Can you imagine what it’d be like to live in two dimensions instead of three? Probably kind of. Of course, that imagination is contaminated with all kinds of three dimensional thinking, you still get the idea. How about four dimensions though? I’ll bet that’s almost impossible. It’s hard to imagine what four dimensions looks like. If you try to visualize it, you’ll probably just be visualizing something in three dimensions and making what you see into analogs for four dimensional concepts. Trying to imagine living in four dimensions kind of breaks our brain.
Exploring the weirdness of life in different dimensions is what Edwin A. Abbott did in his 1884 classic, Flatland.
Abbott was a schoolmaster, and his book wasn’t a huge hit when it was released. Its central themes at the time had to do more with social caste than science fiction. But Abbott, way ahead of his time, layered that commentary generously through a brain tickling book that wouldn’t really get people excited until Einstein’s general theory of relativity came along and got everybody in a tizzy about the fourth dimension.
The book’s main character, A Square, tells the story of life in Flatland, a two dimensional world where “up” means “north” and nothing else. In the form of a memoir, the Square unfolds his discovery of one, two, and finally three dimensional worlds, with the help of a Sphere who visits him from Spaceland.

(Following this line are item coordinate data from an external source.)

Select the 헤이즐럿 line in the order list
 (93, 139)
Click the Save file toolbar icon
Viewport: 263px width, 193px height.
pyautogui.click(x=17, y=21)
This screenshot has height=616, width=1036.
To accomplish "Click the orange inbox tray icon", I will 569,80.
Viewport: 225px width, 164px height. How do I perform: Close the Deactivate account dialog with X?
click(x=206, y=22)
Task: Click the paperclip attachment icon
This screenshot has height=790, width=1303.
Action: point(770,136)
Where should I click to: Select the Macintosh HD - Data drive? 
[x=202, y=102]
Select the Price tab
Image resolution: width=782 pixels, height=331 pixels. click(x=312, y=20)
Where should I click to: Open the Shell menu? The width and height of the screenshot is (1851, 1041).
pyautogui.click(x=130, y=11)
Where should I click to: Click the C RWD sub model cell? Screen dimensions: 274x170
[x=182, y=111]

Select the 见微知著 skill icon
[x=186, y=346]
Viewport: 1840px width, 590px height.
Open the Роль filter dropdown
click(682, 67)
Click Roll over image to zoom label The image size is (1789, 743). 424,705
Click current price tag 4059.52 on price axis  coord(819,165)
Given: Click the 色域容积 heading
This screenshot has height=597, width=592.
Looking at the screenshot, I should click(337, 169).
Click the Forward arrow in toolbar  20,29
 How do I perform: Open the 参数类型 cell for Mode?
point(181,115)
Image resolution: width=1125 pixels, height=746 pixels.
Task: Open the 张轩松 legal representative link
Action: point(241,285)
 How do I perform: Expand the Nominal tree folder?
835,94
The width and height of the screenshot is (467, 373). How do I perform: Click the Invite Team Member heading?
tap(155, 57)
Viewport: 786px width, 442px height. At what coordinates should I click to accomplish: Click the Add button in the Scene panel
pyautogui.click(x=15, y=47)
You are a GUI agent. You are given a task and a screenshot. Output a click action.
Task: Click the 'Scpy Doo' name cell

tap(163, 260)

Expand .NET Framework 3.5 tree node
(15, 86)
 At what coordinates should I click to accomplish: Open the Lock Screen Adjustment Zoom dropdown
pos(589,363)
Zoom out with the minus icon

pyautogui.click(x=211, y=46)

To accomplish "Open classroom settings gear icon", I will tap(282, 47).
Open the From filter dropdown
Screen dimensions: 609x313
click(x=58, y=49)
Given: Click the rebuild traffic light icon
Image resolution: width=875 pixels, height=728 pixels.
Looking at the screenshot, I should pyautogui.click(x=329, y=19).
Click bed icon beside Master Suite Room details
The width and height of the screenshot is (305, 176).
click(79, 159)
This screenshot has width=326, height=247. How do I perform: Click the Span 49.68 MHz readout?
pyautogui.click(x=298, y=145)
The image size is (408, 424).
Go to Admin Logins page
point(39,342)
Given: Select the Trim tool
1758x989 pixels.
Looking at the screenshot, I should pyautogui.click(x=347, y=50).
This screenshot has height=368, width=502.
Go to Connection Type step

The Square dedicates the first half of the book to helping the reader understand how life in flatland works. Physically speaking, he explains how they get around and how they recognize each other. Socially speaking, he lays out a bleak picture of a rigid caste system, analogous to the structure of Victorian England. In Flatland, all women are just straight lines between two points, and are just barely seen as rational beings. Men on the other hand have many sizes and shapes, the more sides and the more even the angles, the more noble. Very Irregular shapes are euthanized or relegated to the lowest classes. There’s virtually no social mobility, and the highest order in the land, the circles, conspire to drown out knowledge in order to keep their power.
Even from a distance, it’s not difficult to imagine the social commentary as it related to the Victorian hierarchy. It’s also not difficult to see the parallels with our modern society, where certain “shapes” are considered dangerous, criminal or useless at best. The layers pile on as The Square meets royalty from Pointland and Lineland, neither of which can conceive of anything greater than themselves. And, as the Sphere from Spaceland shows up, The Square himself cannot fathom what the Sphere is telling him until the Sphere brings him out of Flatland into Spaceland to see for himself.
Flatland is written in a style that, to modern readers, is either quirky and interesting, or dry and unnecessarily heady. Personally, I found it nostalgic. It reminded me of the works of 19th century church reformers who I used to spend a lot of time reading. The story is made up mostly of conversations between The Square and himself, and the Square and the Sphere. There are few narrative elements outside of that. However, the really fascinating thing is the thought process the reader must go through in order to connect with the Square’s character.
Flatland was a short read. You could probably finish it in a weekend. If you enjoy being forced to have strange and interesting thoughts, you won’t be disappointed with this one.